___ Records for the task
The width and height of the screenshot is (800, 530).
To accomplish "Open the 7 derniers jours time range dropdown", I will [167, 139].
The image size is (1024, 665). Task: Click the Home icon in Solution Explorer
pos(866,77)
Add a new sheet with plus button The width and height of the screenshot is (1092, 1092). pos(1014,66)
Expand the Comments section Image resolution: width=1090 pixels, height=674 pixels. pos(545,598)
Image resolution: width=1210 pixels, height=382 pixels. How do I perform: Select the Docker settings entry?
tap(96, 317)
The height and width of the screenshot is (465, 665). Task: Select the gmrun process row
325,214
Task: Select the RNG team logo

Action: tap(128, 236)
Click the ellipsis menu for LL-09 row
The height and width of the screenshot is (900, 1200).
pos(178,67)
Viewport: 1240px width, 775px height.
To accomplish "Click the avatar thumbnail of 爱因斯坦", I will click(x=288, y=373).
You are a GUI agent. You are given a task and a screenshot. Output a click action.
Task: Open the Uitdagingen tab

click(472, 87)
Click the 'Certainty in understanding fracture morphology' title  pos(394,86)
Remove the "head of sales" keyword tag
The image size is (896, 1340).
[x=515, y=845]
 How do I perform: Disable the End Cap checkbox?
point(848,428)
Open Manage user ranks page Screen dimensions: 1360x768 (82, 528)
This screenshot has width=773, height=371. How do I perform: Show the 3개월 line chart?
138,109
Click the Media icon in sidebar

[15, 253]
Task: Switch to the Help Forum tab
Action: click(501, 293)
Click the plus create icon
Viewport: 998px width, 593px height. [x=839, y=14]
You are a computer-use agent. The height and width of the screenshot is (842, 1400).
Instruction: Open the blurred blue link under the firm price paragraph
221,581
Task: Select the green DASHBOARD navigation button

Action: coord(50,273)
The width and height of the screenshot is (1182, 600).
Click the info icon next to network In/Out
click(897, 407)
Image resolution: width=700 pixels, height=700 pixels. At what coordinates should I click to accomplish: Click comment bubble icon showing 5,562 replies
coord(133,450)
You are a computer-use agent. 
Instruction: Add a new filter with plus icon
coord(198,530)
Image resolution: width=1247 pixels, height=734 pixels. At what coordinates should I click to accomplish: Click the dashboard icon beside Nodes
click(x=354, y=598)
______
_Exercise_
The answer must be all of the entries, restated exactly.

_Answer to the problem_
The width and height of the screenshot is (800, 530).
To accomplish "Open the 7 derniers jours time range dropdown", I will [167, 139].
The image size is (1024, 665). Task: Click the Home icon in Solution Explorer
pos(866,77)
Add a new sheet with plus button The width and height of the screenshot is (1092, 1092). pos(1014,66)
Expand the Comments section Image resolution: width=1090 pixels, height=674 pixels. pos(545,598)
Image resolution: width=1210 pixels, height=382 pixels. How do I perform: Select the Docker settings entry?
tap(96, 317)
The height and width of the screenshot is (465, 665). Task: Select the gmrun process row
325,214
Task: Select the RNG team logo

Action: tap(128, 236)
Click the ellipsis menu for LL-09 row
The height and width of the screenshot is (900, 1200).
pos(178,67)
Viewport: 1240px width, 775px height.
To accomplish "Click the avatar thumbnail of 爱因斯坦", I will click(x=288, y=373).
You are a GUI agent. You are given a task and a screenshot. Output a click action.
Task: Open the Uitdagingen tab

click(472, 87)
Click the 'Certainty in understanding fracture morphology' title  pos(394,86)
Remove the "head of sales" keyword tag
The image size is (896, 1340).
[x=515, y=845]
 How do I perform: Disable the End Cap checkbox?
point(848,428)
Open Manage user ranks page Screen dimensions: 1360x768 (82, 528)
This screenshot has width=773, height=371. How do I perform: Show the 3개월 line chart?
138,109
Click the Media icon in sidebar

[15, 253]
Task: Switch to the Help Forum tab
Action: click(501, 293)
Click the plus create icon
Viewport: 998px width, 593px height. [x=839, y=14]
You are a computer-use agent. The height and width of the screenshot is (842, 1400).
Instruction: Open the blurred blue link under the firm price paragraph
221,581
Task: Select the green DASHBOARD navigation button

Action: coord(50,273)
The width and height of the screenshot is (1182, 600).
Click the info icon next to network In/Out
click(897, 407)
Image resolution: width=700 pixels, height=700 pixels. At what coordinates should I click to accomplish: Click comment bubble icon showing 5,562 replies
coord(133,450)
You are a computer-use agent. 
Instruction: Add a new filter with plus icon
coord(198,530)
Image resolution: width=1247 pixels, height=734 pixels. At what coordinates should I click to accomplish: Click the dashboard icon beside Nodes
click(x=354, y=598)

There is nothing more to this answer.